Bebió un sorbo de vino y desplazó la mirada del teléfono al maletín que se hallaba al lado, sobre la cama. En su interior, guardada en un sobre bajo sus papeles y objetos personales, había una pesadilla: una cinta que le habían hecho llegar a Ginebra el domingo por la tarde, durante la comida. Venía en un paquete con el sello de URGENTE y lo habían enviado por mensajero sin señas del remitente. Sin embargo, en cuanto la escuchó supo de dónde procedía y por qué.
Como presidente de la Administración del Patrimonio de la Santa Sede, el cardenal Marsciano era el hombre a quien correspondían las decisiones financieras fundamentales sobre las millonarias inversiones del Vaticano. Y, como tal, era uno de los pocos que conocía el valor exacto de los bienes de la Santa Sede y cómo estaban invertidos. Era un puesto de gran responsabilidad y, por su propia naturaleza, se prestaba a esos vicios a los que se muestran tan proclives los hombres que ocupan un cargo importante: la corrupción de la mente y el espíritu. Los hombres que caían en semejantes tentaciones por lo general eran avariciosos o arrogantes o ambas cosas. Marsciano no era ni lo uno ni lo otro. La causa de sus sufrimientos era una cruel mezcla de lealtad profunda a la Iglesia, confianza ciega y amor al prójimo, agravada, si cabe, por su posición influyente en el Vaticano.
La cinta -a la luz del asesinato del cardenal Parma y del momento en que se la habían enviado- sólo lo hundiría aún más en la oscuridad. Más que amenazar su seguridad personal, la mera existencia de aquella grabación planteaba otros interrogantes de mayor alcance: ¿Qué más se sabía? ¿En quién podía confiar?

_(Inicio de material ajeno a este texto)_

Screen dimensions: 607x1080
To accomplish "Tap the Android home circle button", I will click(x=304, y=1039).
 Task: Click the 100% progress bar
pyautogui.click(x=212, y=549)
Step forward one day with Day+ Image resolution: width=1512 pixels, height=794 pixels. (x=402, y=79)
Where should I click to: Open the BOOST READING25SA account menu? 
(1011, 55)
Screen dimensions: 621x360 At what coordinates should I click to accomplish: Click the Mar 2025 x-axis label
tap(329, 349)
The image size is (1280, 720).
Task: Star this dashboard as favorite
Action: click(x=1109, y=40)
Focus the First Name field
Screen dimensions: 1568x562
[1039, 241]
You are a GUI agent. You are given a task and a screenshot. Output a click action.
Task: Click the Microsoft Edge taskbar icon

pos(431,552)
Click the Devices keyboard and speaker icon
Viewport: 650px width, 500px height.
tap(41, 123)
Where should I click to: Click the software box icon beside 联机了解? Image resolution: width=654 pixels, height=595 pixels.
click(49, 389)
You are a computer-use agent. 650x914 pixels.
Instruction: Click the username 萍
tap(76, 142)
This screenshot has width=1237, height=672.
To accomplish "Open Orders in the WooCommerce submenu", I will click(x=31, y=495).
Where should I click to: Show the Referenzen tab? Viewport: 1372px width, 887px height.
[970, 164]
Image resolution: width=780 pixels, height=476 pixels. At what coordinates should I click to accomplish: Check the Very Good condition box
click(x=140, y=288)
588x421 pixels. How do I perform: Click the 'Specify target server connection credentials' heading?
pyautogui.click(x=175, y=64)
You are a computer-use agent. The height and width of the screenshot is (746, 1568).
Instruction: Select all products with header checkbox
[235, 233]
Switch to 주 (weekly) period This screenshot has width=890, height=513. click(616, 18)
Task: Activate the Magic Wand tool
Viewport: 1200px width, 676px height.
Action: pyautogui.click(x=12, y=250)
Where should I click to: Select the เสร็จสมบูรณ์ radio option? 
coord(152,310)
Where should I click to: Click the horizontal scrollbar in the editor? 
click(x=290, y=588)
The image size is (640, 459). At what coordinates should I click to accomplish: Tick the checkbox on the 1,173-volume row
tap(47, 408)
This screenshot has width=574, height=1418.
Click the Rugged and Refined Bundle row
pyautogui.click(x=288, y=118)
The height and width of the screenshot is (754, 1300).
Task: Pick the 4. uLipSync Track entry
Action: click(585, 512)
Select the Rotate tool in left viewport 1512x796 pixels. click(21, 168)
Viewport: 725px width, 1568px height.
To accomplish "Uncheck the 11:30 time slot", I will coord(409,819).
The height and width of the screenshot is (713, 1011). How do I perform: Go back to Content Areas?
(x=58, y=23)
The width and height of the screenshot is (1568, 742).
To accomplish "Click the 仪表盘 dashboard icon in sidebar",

El único sonido que percibía era el de las ruedas en los raíles a medida que el tren se aproximaba a Roma. ¿Por qué no lo llamaban? ¿Qué había ocurrido? Algo había salido mal, ahora estaba seguro.
De pronto sonó el teléfono.
Sorprendido, Marsciano permaneció quieto. Sonó de nuevo. Una vez se hubo recuperado, tomó el móvil.
– Sí -su voz era queda, temerosa. Asintiendo con un leve movimiento de cabeza, escuchó lo que le decían-. Grazie -susurró al fin, y colgó.